» Problems and tasks:
1/ In the Greensand Trust quarterly report, how many disadvantaged Year 8 pupils did the first WISE Wood project offer activities to?
2/ Translate this sentence from the Greensand Trust quarterly report into Spanish: "The education volunteers contributed another 37 hours of their time to help make these visits work."

The Greensand Trust Quarterly Report:  October - December 2022


It was an exceptionally busy end of year with educational visits across the Greensand Ridge. The education team worked with 329 primary school children, with visits to Tiddenfoot Waterside Park, Rushmere Country Park, Maulden Heath and Woods and Clophill Lower School (for an indoor Clophill Lakes activity). The education volunteers contributed another 37 hours of their time to help make these visits work.

The Youth Rangers completed a variety of tasks at Rushmere including small mammal trapping, heathland restoration, fence building, green woodworking and assembling nestbox kits made by volunteer Dave Booth (who has now made over 500 such kits over the last 20 years!).  Several of the Youth Rangers also helped with “Feed the Birds” and the fairy lantern making event.  We look forward to seeing them complete their John Muir Award in the coming months.

The Education team supported Friends of Knolls Wood with their October half term event and worked towards developing SEND provision in the events programme.

In addition to this we completed the first WISE Wood project. This new programme offered 12 disadvantaged Year 8 pupils the opportunity to engage in a series of activities to enjoy, learn about and develop a connection to the natural world while building their self-esteem. Based mainly at the Working Woodlands Centre the programme offered a wide range of experiences that included: meeting a range of professionals who work with wood or in the woodland environment; discovering woodland wildlife; building bird and bat boxes; visiting another local woodland to learn about coppicing and charcoal making and a final celebration event with charcoal drawing and BBQ toasted marshmallows. Working with the same group of young people over time enabled a more meaningful experience with deeper learning to take place than the usual one-off school visit. Following very positive feedback from the staff and pupils involved in this pilot project, we hope to repeat and expand this offer to other schools in the future.

Partnerships & Development Projects

This was a busy quarter for Neighbourhood Planning work.  The Trust has delivered several Parish Green Infrastructure Plans as part of Neighbourhood Plans since their inception in 2011.  These GI Plans help local communities identify what is important in their local environment, and what they would like to see improved.  We began work on the Aspley Heath GI Plan, re-started work on the Barton-le-Clay GI Plan (after a 9-year hiatus!) and completed the Clophill GI Plan.  As part of the consultation for the Barton GI Plan we attended their annual Christmas Lights switch-on event, spoke to many people and many ‘Christmas Dragonflies’ (a rare species found only here!) were made by local children.

As part of its role facilitating the Bedfordshire Local Nature Partnership, the Trust organised the Annual General Meeting and Partnership Event in early December.  Presentations were given on a range of subjects including the forthcoming Local Nature Recovery Strategies, the use of Virtual Reality Techniques in understanding the landscape, and the Flora Guardians project.

The Greensand Country Landscape Partnership celebrated the conclusion of its six years of funding from the National Lottery Heritage Fund with a reception event at Moggerhanger House in early December.  A good turnout was achieved despite very cold conditions and some last-minute hiccups (well done to the GC Team and Moggerhanger Park Preservation Trust staff for overcoming these!).  The evening included a fabulous buffet along with presentations from the GCLP Co-Chair and Vice-Chair, a representative of the Heritage Fund, volunteers and project leads.

» Data shown:

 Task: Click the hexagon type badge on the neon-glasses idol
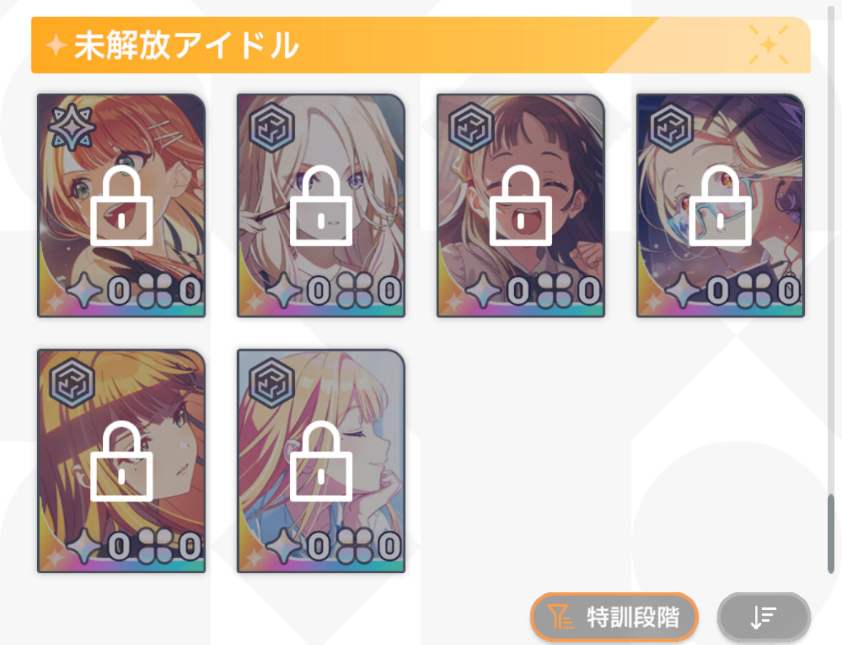671,127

» Answers for this exercise:
1/ 12

2/ Los voluntarios de educación aportaron otras 37 horas de su tiempo para ayudar a que estas visitas funcionaran.